La disproportion manifeste d’un cautionnement souscrit par une personne physique à l’égard d’un créancier professionnel s’apprécie au regard des capacités financières et de l’endettement global de la caution à la date de souscription de son engagement. Est notamment pris en compte l’endettement résultant des autres cautionnements précédemment souscrits par la caution (Cass. 1e civ. 15-1-2015 no 13-23.489 F-PB : RJDA 4/15 no 306), même s’ils ont été déclarés disproportionnés (Cass. com. 29-9-2015 no 13-24.568 FS-PB : RJDA 2/16 no 148). Mais il n’est pas tenu compte des cautionnements conclus après le cautionnement litigieux (Cass. com. 9-5-2018 no 16-26.926 F-D : RJDA 8-9/18 no 681).
La définition du patrimoine pris en compte
Avant comme après la réforme, la disproportion d’un cautionnement souscrit par un époux s’apprécie différemment selon le régime matrimonial de celui-ci.
Si la caution est mariée sous le régime de la séparation de biens, sont pris en compte ses seuls biens et revenus personnels (Cass. 1e civ. 25-11-2015 no 14-24.800 F-D : Gaz. Pal. 12-4-2016 p. 32 note S. Piédelièvre ; Cass. com. 24-5-2018 no 16-23.036 F-PBI : RJDA 10/18 no 772). La quote-part des biens indivis d’un époux séparé de biens entre dans ce patrimoine personnel pris en compte pour apprécier la proportionnalité du cautionnement. En effet, les biens sur lesquels aucun des époux ne peut justifier d’une propriété exclusive sont réputés leur appartenir indivisément, à chacun pour moitié (C. civ. art. 1538, al. 3), l’acte de propriété pouvant bien entendu prévoir une répartition différente.
Lorsque la caution est mariée sous le régime de la communauté, la proportionnalité de son engagement s’apprécie au regard des biens et des revenus propres de la caution mais aussi des biens communs des époux (notamment, Cass. com. 6-6-2018 no 16-26.182 FS-PBI : RJDA 8-9/18 no 680).

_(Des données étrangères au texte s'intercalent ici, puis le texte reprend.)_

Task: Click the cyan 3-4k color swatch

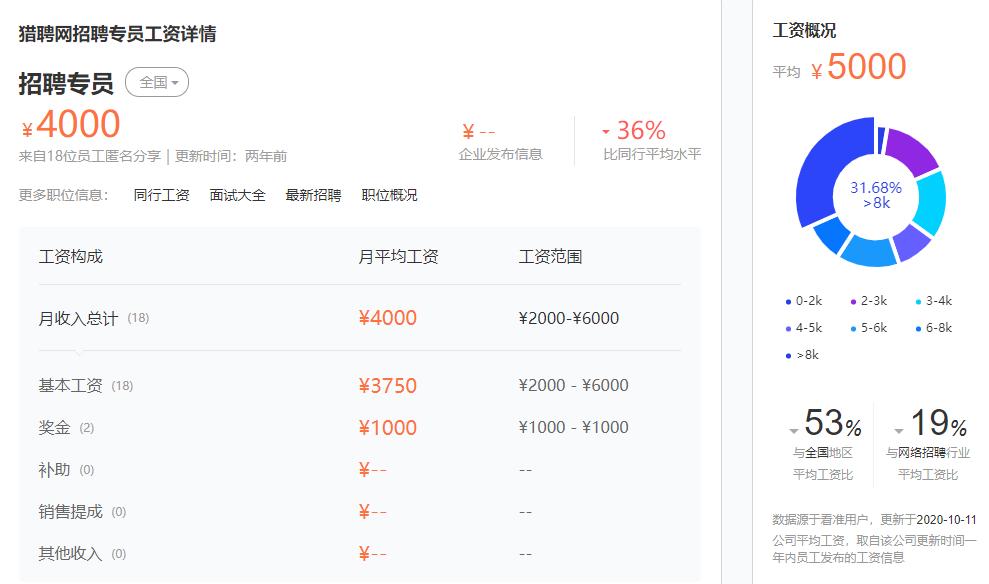Action: click(920, 298)
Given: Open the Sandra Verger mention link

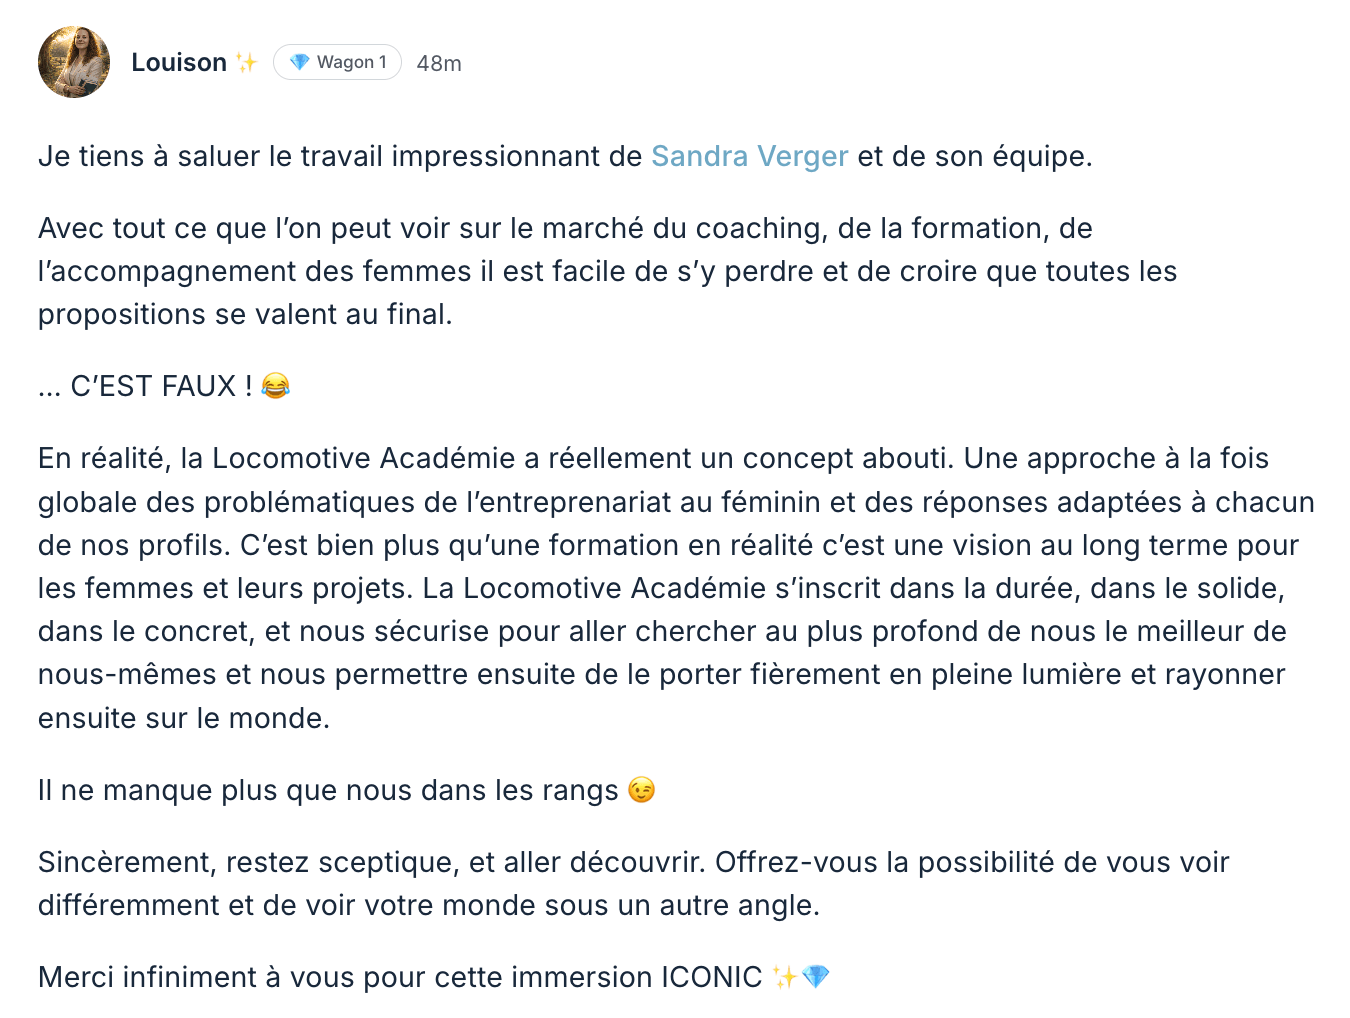Looking at the screenshot, I should point(749,156).
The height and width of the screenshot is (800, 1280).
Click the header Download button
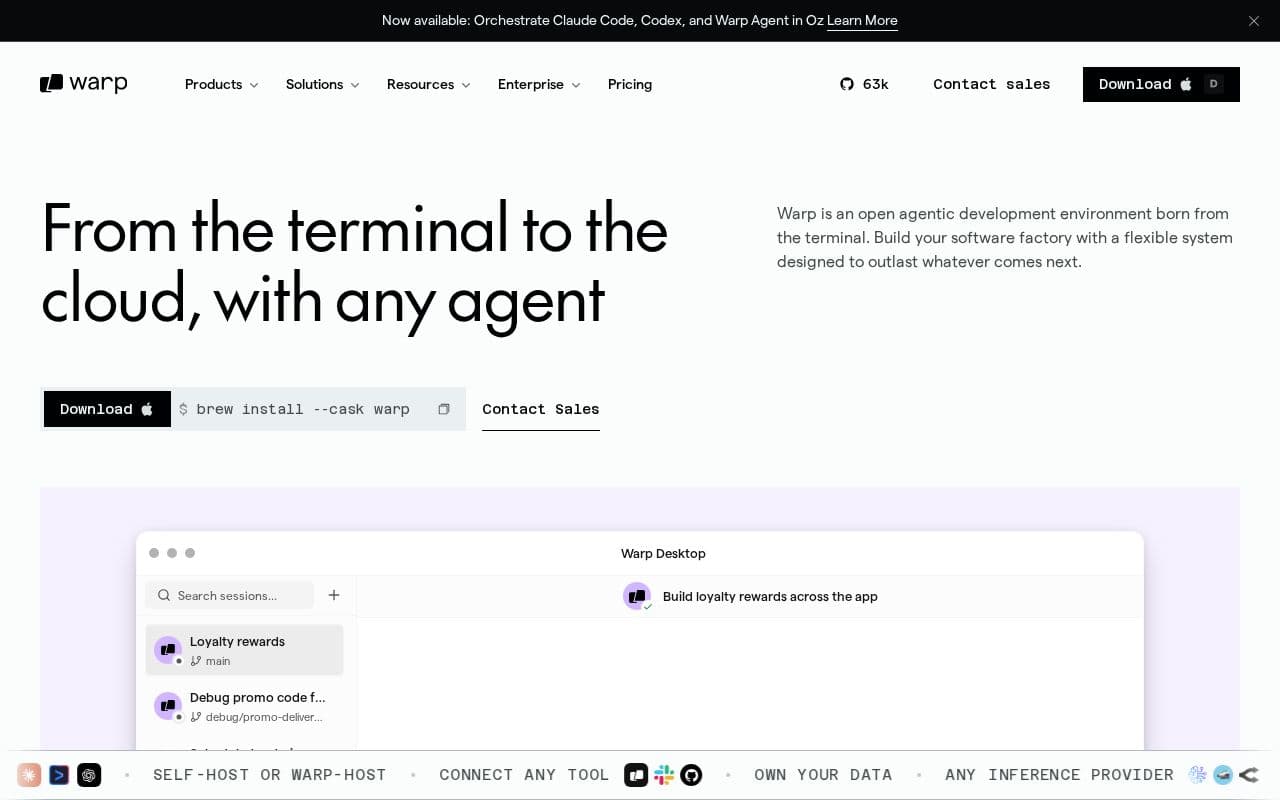[1161, 84]
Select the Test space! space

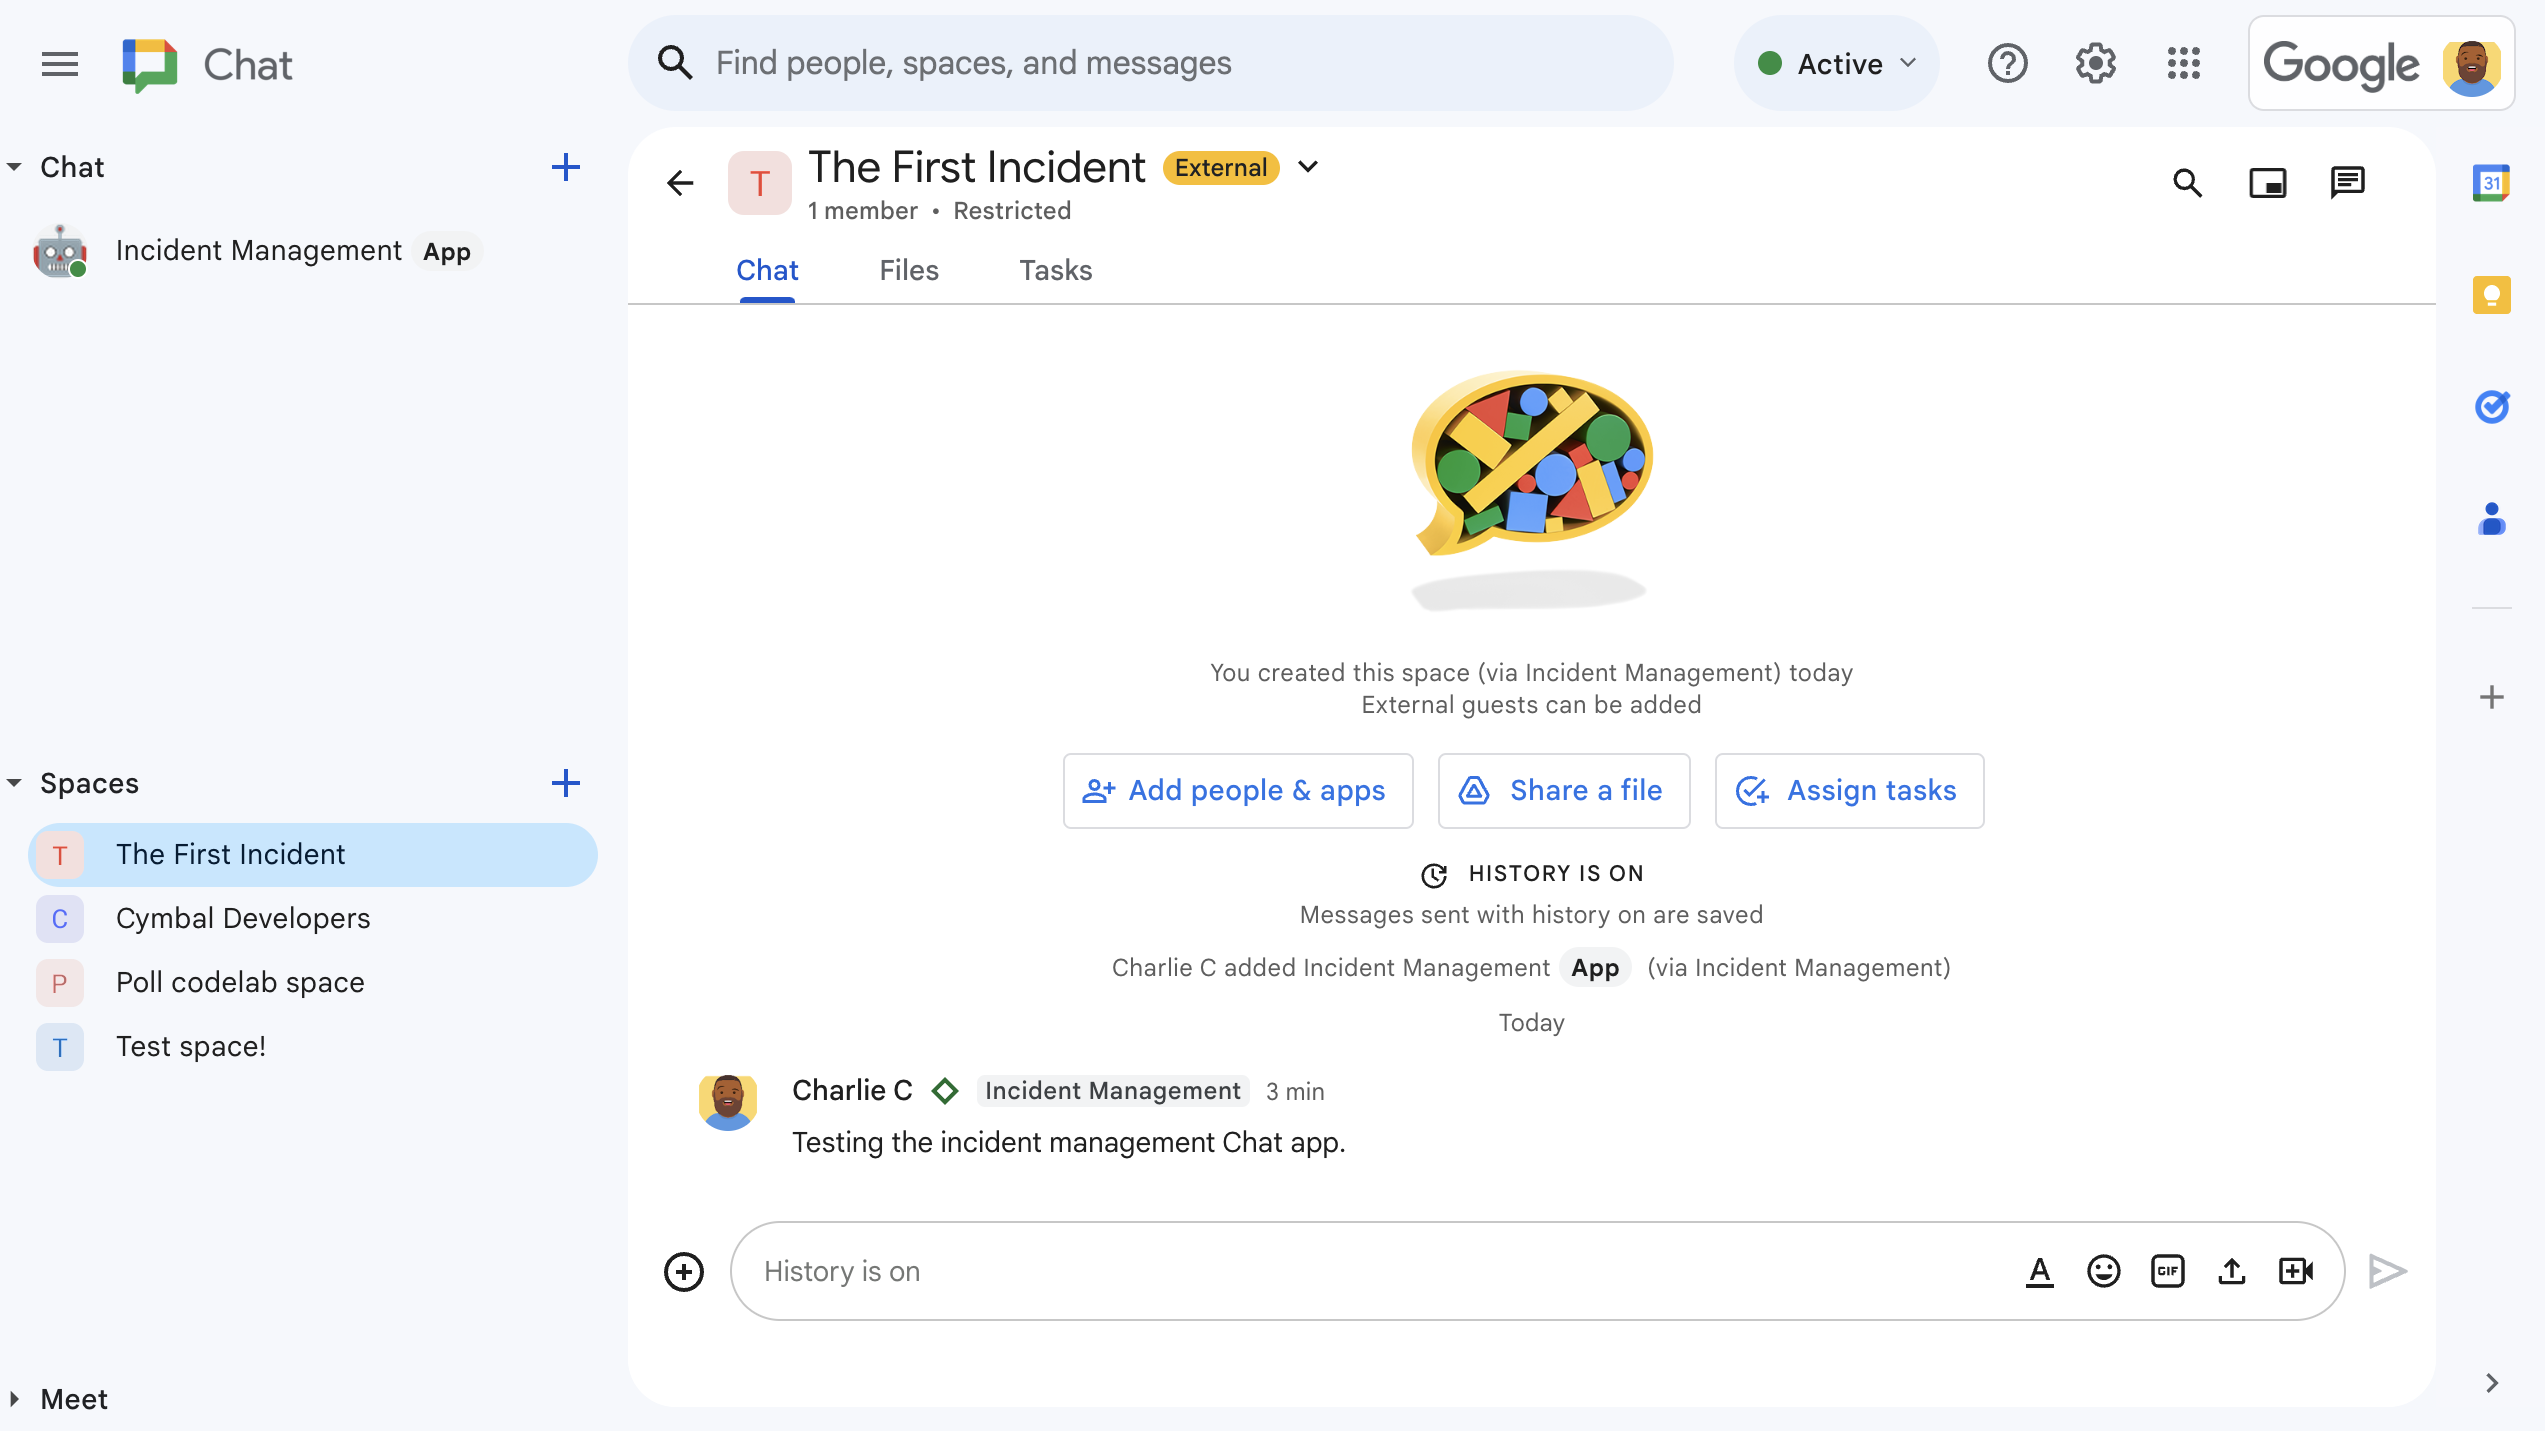(x=189, y=1045)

Quel que soit le régime matrimonial choisi, il importe peu de déterminer si le conjoint de la caution a donné ou non son accord au cautionnement (Cass. com. 15-11-2017 no 16-10.504 F-PBI : RJDA 2/18 no 177 ; Cass. com. 6-6-2018 no 16-26.182 précité ; arrêts rendus à propos d’époux communs en biens).
La nécessaire prise en comptes des cautionnements antérieurs non déclarés
Si elle n’a pas été invitée par le créancier professionnel à remplir une fiche de renseignements, la caution n’a pas à déclarer ses engagements antérieurs et ces engagements non déclarés doivent être pris en compte pour apprécier la disproportion du cautionnement.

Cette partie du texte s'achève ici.